Schwäbische Zeitung (Sigmaringen)
Gericht prüft mögliches Behördenversagen im Fall Staufen
FREIBURG (lsw) - Nach einer Debatte um mögliches Behörden- und Justizversagen im Missbrauchsfall in Staufen will die Jugendschutzkammer des Freiburger Landgerichts Mitarbeiter von Jugendamt und Gerichten als Zeugen hören. Sie sollen im Juli zum Vorwurf etwaiger Versäumnisse vernommen werden, sagte der Vorsitzende Richter Stefan Bürgelin am Mittwoch. Es gebe Aufklärungsbedarf. Jugendamt und zwei Gerichten wird vorgeworfen, einen aus Staufen stammenden Jungen nicht geschützt zu haben. Sie hatten im Frühjahr 2017 entschieden, dass er bei seiner Familie bleiben soll, obwohl es Hinweise auf eine Gefährdung des Kindes gab.

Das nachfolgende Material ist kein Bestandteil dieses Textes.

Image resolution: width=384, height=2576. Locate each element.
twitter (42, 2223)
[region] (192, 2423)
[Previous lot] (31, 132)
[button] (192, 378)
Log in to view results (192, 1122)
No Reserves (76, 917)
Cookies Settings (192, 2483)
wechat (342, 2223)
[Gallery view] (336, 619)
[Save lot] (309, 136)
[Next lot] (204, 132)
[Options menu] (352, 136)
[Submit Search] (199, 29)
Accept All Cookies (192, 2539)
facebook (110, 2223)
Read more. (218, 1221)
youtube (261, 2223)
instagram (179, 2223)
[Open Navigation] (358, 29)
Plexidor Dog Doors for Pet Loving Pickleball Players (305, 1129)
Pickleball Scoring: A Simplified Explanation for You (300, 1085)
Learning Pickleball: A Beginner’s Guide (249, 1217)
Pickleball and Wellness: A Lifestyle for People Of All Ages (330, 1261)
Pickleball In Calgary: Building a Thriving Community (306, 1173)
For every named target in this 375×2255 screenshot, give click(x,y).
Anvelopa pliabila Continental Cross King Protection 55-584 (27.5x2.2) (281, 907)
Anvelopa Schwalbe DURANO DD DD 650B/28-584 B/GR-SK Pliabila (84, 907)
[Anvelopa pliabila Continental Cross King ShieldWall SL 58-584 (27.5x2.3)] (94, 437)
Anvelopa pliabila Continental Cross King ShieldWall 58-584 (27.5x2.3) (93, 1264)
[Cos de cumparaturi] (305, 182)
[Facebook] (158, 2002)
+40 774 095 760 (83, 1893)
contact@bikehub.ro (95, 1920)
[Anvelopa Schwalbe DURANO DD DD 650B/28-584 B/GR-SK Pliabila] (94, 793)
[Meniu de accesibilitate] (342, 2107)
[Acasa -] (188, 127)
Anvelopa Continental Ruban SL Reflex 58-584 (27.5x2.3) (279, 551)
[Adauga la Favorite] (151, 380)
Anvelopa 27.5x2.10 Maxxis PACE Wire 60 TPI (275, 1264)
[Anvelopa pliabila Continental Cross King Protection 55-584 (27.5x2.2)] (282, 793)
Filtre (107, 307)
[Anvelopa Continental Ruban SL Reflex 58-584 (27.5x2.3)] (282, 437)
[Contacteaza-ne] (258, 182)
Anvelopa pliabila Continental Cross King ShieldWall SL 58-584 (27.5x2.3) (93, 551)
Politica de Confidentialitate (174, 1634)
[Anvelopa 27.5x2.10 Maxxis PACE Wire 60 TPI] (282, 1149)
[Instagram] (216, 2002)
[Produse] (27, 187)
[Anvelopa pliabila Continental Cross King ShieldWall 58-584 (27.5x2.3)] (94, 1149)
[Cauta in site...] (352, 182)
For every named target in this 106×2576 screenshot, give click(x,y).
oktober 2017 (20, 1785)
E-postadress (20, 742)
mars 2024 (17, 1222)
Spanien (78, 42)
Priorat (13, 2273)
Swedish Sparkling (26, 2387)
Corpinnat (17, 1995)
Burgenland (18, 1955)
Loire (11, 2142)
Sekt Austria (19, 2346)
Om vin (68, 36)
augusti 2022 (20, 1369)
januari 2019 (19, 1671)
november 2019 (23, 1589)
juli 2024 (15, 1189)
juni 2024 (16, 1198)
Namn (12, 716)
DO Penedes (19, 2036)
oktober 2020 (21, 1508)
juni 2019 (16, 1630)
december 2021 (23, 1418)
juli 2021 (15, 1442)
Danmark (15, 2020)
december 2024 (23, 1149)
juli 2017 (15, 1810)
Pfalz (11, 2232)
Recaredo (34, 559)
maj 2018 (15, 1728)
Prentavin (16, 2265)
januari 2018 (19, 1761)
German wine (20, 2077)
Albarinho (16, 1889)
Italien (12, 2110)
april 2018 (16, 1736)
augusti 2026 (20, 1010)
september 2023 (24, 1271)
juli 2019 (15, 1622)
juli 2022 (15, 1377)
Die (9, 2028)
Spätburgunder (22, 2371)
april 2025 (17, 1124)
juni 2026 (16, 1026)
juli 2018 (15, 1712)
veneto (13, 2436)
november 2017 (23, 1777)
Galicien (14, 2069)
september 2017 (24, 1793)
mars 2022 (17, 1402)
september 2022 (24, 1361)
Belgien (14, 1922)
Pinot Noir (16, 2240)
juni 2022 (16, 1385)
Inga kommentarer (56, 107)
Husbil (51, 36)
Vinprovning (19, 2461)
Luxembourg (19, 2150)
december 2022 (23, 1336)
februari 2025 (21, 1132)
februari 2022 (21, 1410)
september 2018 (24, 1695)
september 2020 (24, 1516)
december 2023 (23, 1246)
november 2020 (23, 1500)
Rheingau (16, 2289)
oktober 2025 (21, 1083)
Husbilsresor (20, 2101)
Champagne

Die Hauptbeschuldigten sind die 48 Jahre alte Mutter des Kindes sowie ihr wegen schweren Kindesmissbrauchs vorbestrafter 39 Jahre alter Lebensgefährte. Die beiden haben gestanden, den heute neun Jahre alten Jungen mehr als zwei Jahre lang im Internet angeboten und Männern gegen Geld für Vergewaltigungen überlassen zu haben. Zudem sollen sie das Kind auch selbst mehrfach sexuell missbraucht haben. Es gibt acht Tatverdächtige.
Der heute 39 Jahre alte Mann lebte den Angaben zufolge mehr als zwei Jahre bei der Frau und dem Kind, obwohl Jugendamt und Gerichte ihm dies untersagt hatten. Kontrolliert worden seien die Verbote nicht. Die beiden beteiligten Gerichte, die sich gemeinsam mit dem Jugendamt um das Wohl des Kindes kümmern sollten, vertrauten eigenen Angaben zufolge der Mutter, dass diese ihr Kind schütze. „Es wurden alle Beteiligten getäuscht. Getäuscht von der Mutter“, sagte Bürgelin. Es habe von der Polizei sowie von der Schule des Jungen und seiner Lehrerin Hinweise gegeben, sagte ein Polizeibeamter am Mittwoch vor Gericht. Anhaltspunkte für die Vergewaltigungsserie hatten die Beteiligten demnach damals jedoch nicht.